# Rocker Skis?? (reverse camber)?



## Rambo (Mar 11, 2010)

Anybody have any knowledge on "Rocker Skis"? Do they work in Eastern conditions? I guess they are great in powder... maybe they would rip in the spring slush? Some are saying that soon all skis will be Rocker or reverse camber. (I'm kind of confused).

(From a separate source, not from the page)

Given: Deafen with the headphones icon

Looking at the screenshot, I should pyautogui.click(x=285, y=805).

http://www.google.com/url?sa=t&sour...i4mxCQ&usg=AFQjCNG3cApijIoIlZnXc6pQc_W0c06zbg

Found this in the Gear/Equipment Forum about the Rossi S3:
http://forums.alpinezone.com/showthread.php?t=73160


----------



## jarrodski (Mar 11, 2010)

on of my guys has teh s3.   says they're super playful and fun all around.  he loves them for park skiing... not good at all in bumps...


----------



## wa-loaf (Mar 11, 2010)

Don't ever see them being a groomer ski. Maybe out west, but even they have dry spells as this season has proved.


----------



## drjeff (Mar 11, 2010)

Pick up the latest issue of _Skiing_ They actually have a pretty good explanation about the 3 types of rocker skis (full full out big tip/tail powder ski rocker, to slight tip/tail mid-fat all around rocker that per the article, many in the industry are hailing as the next big advancement for almost all of the ski industry.

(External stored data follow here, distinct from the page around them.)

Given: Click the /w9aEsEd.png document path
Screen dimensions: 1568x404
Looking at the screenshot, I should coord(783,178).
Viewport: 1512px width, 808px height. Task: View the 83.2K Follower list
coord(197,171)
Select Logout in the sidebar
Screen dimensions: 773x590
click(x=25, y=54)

Suprisingly enough it was actually a very good article/explanation in this issue of _Skiing_ instead of their ususal trivial BS fluff.


----------



## ta&idaho (Mar 11, 2010)

This being debated in depth on epicski right now: http://www.epicski.com/forum/thread/93008/the-rockered-revolution.

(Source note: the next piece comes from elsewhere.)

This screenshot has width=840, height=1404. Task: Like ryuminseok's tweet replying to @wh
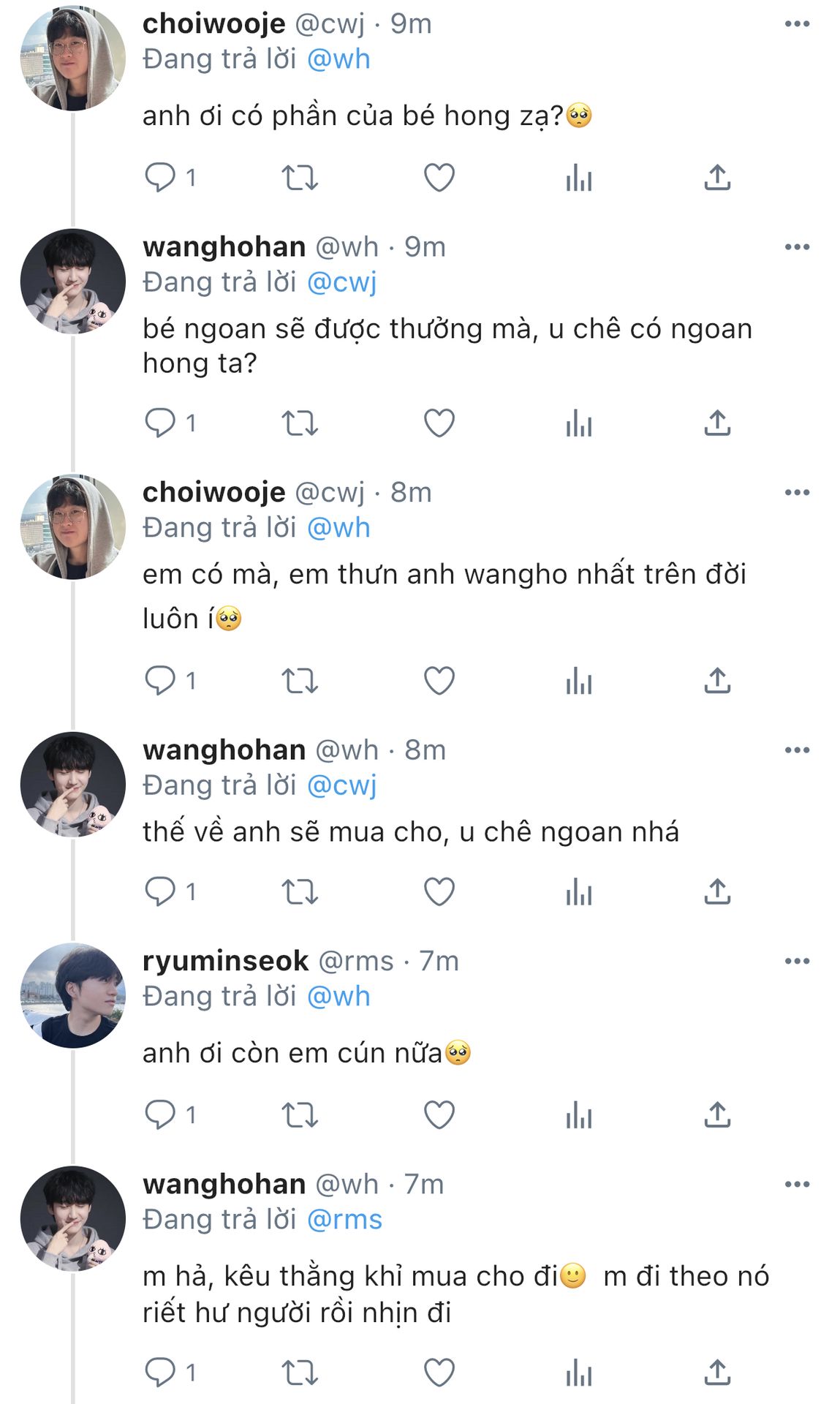tap(439, 1114)
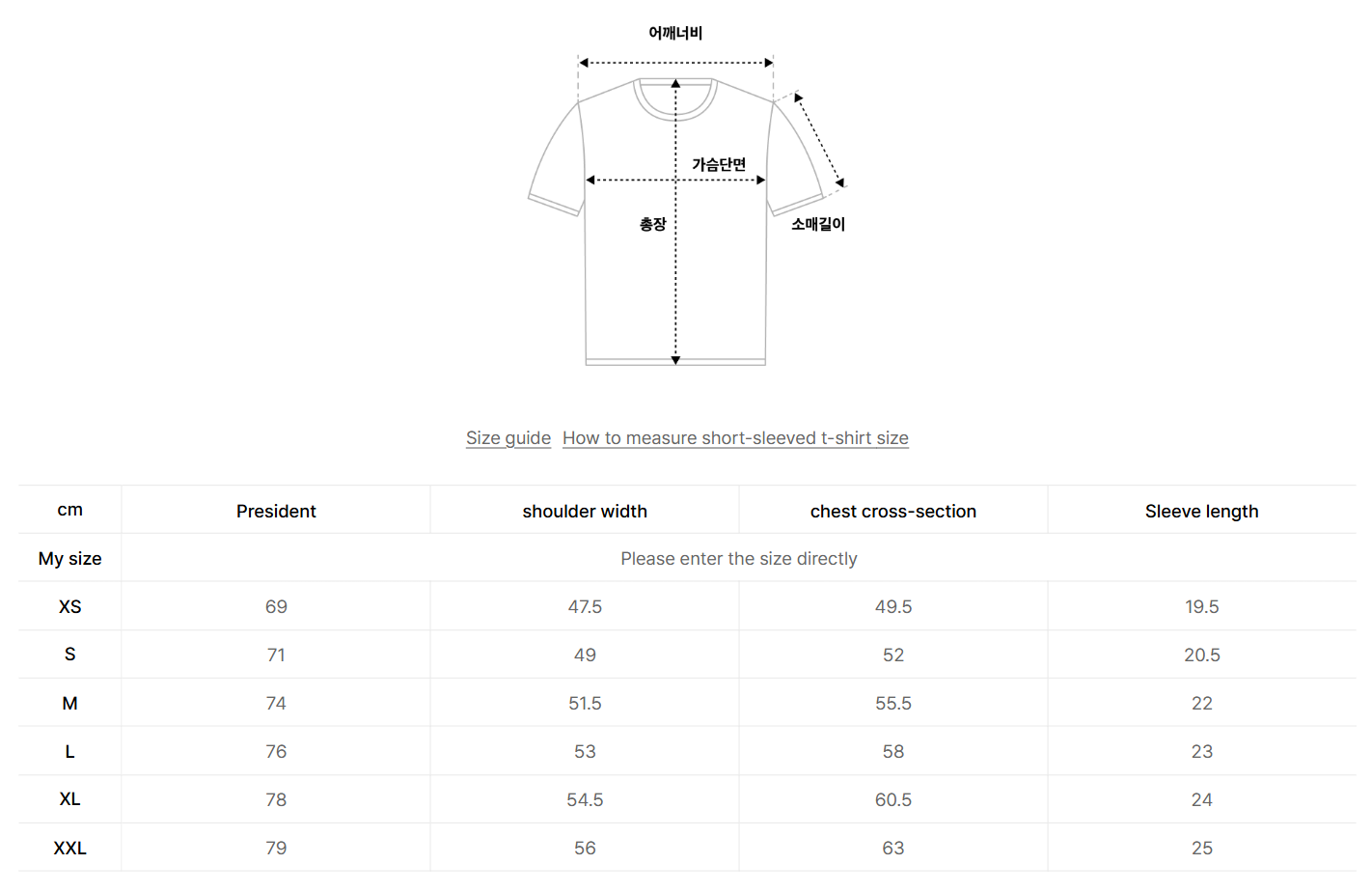Viewport: 1372px width, 892px height.
Task: Click the chest cross-section column header
Action: (892, 511)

I haven't been on anything with reverse camber or serious rocker, but I demo'd a few skis with an early rise tip (Elan 1010 and Salomon Lord) at Hunter in December and thought they were a blast on variable conditions (sluff piles near the fence, irregular bumps, even groomers).  Kingslug has raved about his new Rossignol S3s, which I think he's skied at various locations around the Catskills.  I think skis with traditional camber under foot and a soft, early rise tip and tail would be pretty fun for tight trees, bumps, and other Eastern terrain.


----------



## evil (Mar 11, 2010)

Not sure if a knuckle dragging opinion helps here due to different mechanics, but, last season I grabbed a Lib Tech TRS.
The rocker makes edge to edge mindless and instant.
I'm the rare breed that actually enjoys bumps and I have to say, the rocker made the quick turns I use for bump riding, so much more fluid.
At speed, they can get a little sketchy, but only if you "turn your back" on them and relax too much, you really have to be on them for mach 3.
Powder, they had good float but it was not the magical feeling I heard about and anticipated.
That may be due to the fact that the stance options aren't as far back as I like.
I'll let you know how it fares after I drill out more holes.
All in all, I can't really see myself ever riding a "normal" camber board again.


----------



## evil (Mar 11, 2010)

Oh, and the magna traction is AMAZING!
I would be curious to see if anyone has tried the N.A.S. skis with magna traction and what they thought of it.


----------



## sledhaulingmedic (Mar 11, 2010)

I have a pair of Volkl Kuro's, which, aside from being absurdly wide, are rockered.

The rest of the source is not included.